A movement rooted in joyous celebration of the love for Krishna shaped Bengal's syncretic socio-religious ethos and identity. A special essay

- Alapan Bandyopadhyay

Bhakti in Bengal

Bhakti is a central tenet of Bengal's social theology and cultural heritage. West Bengal now rediscovers this bhakti as an abiding principle of social cohesion, which continues to be relevant in our times.

Bhakti tries to define justice in terms of equality. It offers an inclusive credo of harmony, and avoids excessive stratification in the name of caste or gender. As agriculture expanded in Bengal in the last millennium, bhakti was particularly useful in accommodating multiple 'lower' castes and classes, as well as women, within the evolving polity. Bhakti gave solace and adhesion to the citizens in the making, while the state got legitimacy. Upwardly mobile groups (like merchants and artisans) often found honour in bhakti. Bhakti offered many things that the orthodox Brahminical mores did not. Historians and sociologists have written extensively on all these.
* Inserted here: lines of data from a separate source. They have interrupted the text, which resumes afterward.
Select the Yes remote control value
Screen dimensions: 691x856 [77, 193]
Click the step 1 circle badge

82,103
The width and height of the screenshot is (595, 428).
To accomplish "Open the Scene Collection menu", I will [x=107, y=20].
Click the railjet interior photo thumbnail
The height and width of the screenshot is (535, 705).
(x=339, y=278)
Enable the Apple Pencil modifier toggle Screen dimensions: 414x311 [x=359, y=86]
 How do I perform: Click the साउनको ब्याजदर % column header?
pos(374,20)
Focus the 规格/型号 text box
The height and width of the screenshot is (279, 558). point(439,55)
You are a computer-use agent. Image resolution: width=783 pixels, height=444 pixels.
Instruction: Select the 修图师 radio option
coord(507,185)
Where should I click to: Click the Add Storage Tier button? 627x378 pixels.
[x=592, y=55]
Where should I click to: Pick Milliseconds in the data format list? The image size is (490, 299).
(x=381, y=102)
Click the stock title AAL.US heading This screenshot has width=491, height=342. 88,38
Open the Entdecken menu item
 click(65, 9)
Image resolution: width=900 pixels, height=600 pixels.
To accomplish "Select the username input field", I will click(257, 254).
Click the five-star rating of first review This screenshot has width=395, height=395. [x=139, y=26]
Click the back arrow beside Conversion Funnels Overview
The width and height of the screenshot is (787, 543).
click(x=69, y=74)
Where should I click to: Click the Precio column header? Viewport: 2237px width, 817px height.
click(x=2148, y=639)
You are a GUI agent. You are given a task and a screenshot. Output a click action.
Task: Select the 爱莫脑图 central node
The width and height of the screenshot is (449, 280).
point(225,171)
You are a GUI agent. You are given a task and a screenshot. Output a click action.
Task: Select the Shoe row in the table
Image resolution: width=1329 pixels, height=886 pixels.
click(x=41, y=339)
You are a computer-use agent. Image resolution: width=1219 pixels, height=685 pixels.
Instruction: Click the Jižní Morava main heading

Bhakti has been a democratising ethos, generally everywhere in India, and particularly in Bengal. It is significant that amidst the neoliberal global regime of aggravating inequalities (as discussed recently by Thomas Piketty), a new abode for bhakti is erected in Bengal. The search for deep identity, and a fraternal thirst for equality, have produced and popularised the newest dwelling for Jagannath in Digha.